### PROBLEM
Exactly the lines below, starting with the one containing "Jump to the Summary step" and going on through the one containing "Viewport: 815px width, 685px height.", must be reproduced, both ends included, and no pictures with them.

### DATA SECTION
Start of Block

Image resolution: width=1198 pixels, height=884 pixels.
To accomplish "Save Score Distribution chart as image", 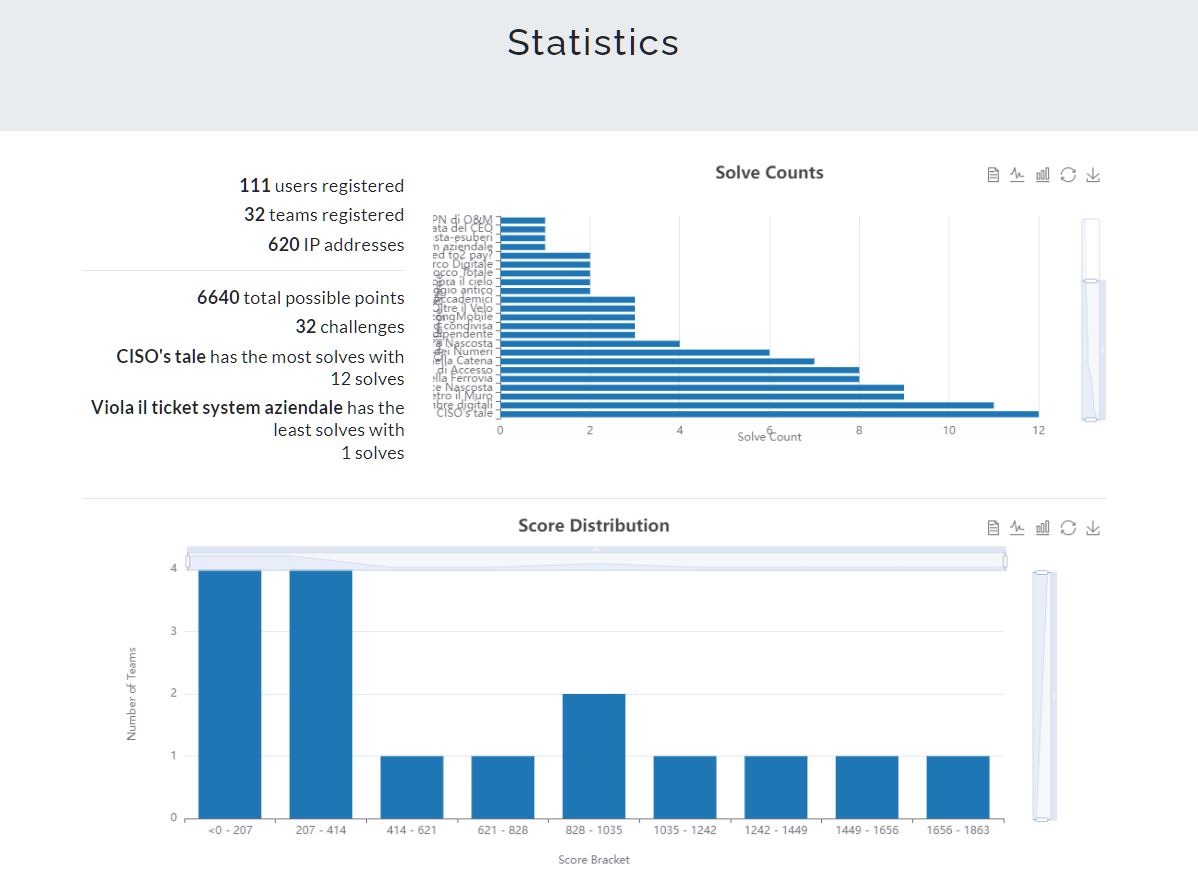I will tap(1093, 528).
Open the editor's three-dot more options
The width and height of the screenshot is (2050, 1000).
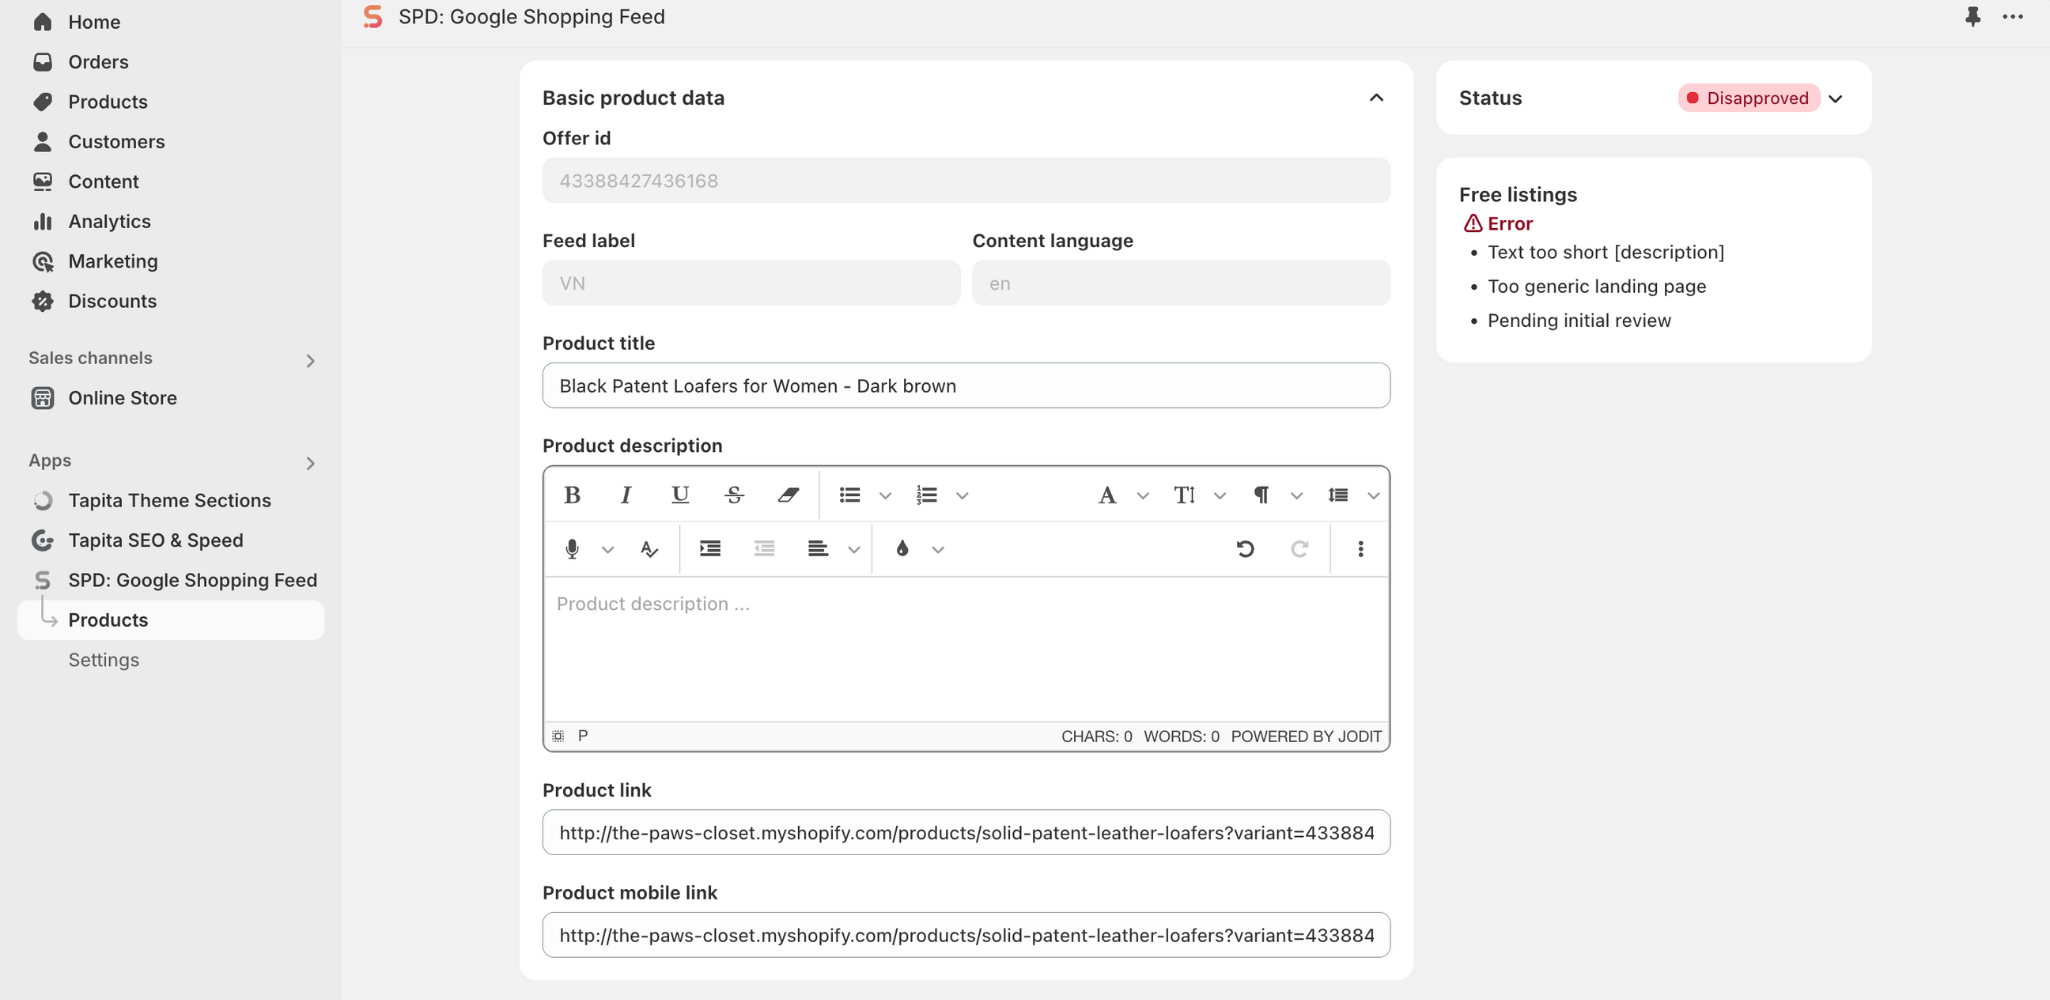1360,549
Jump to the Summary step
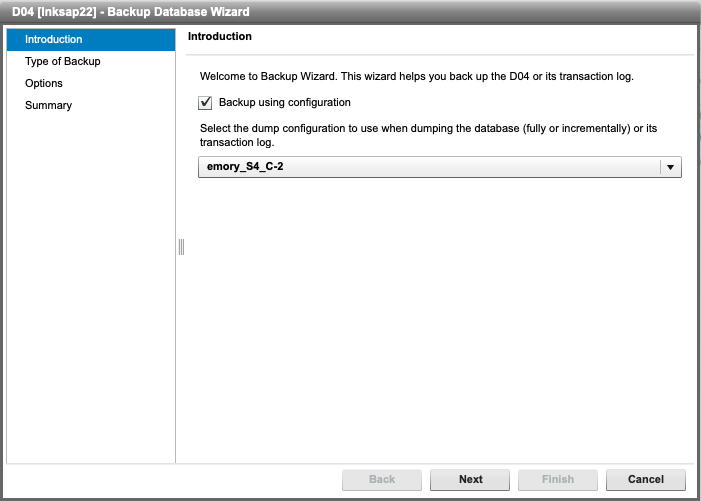The height and width of the screenshot is (501, 701). 48,106
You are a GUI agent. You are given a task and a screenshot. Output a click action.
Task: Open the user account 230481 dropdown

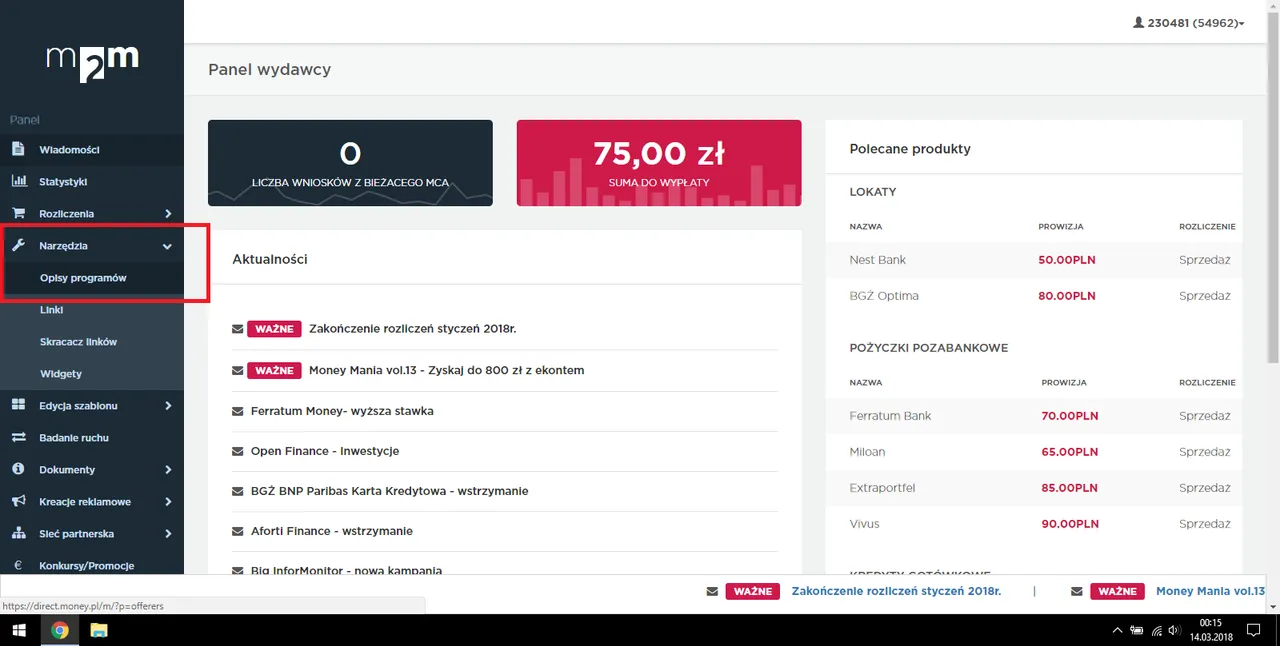(1188, 22)
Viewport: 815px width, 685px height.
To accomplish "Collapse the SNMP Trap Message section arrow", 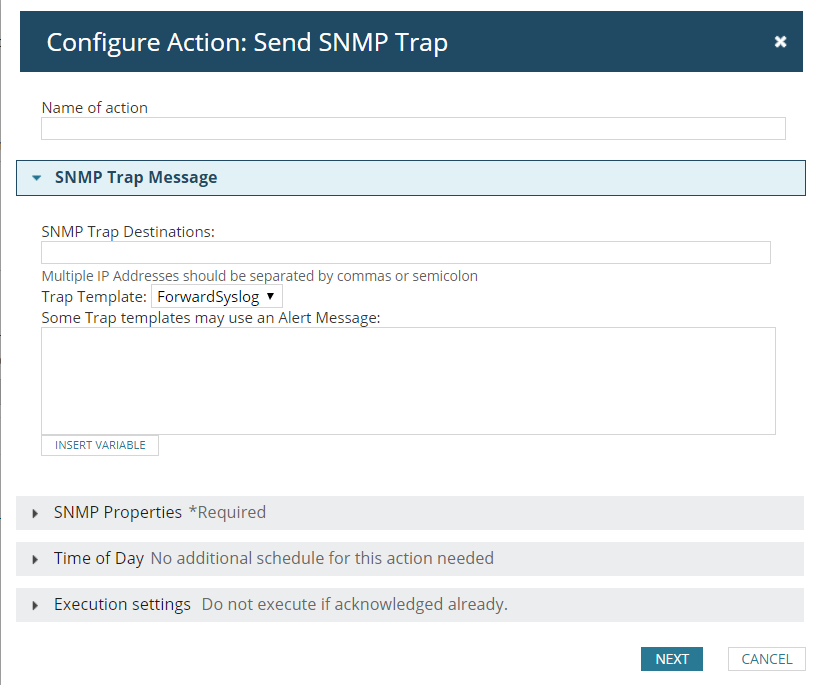I will tap(36, 178).
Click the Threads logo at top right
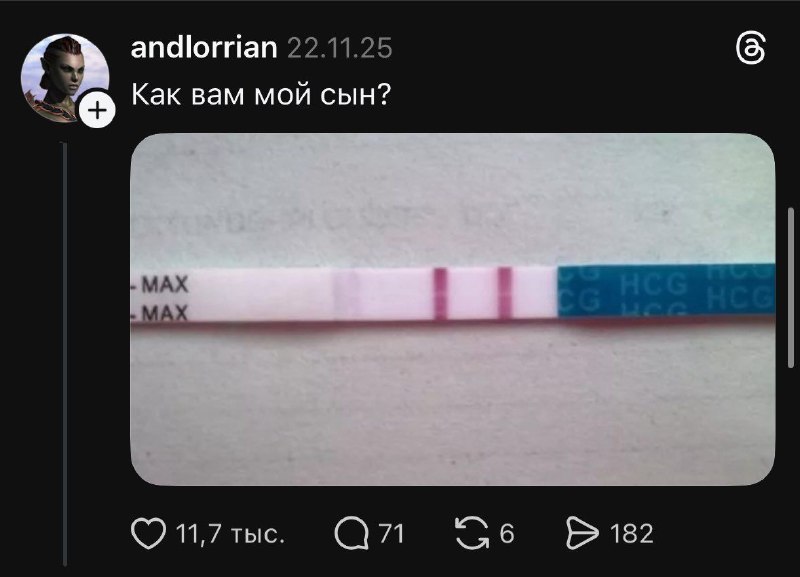The image size is (800, 577). click(x=751, y=49)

End of Block

### EXPECTED OUTPUT
Jump to the Summary step
The height and width of the screenshot is (501, 701). 48,106
You are a GUI agent. You are given a task and a screenshot. Output a click action.
Task: Open the user account 230481 dropdown

(1188, 22)
Viewport: 815px width, 685px height.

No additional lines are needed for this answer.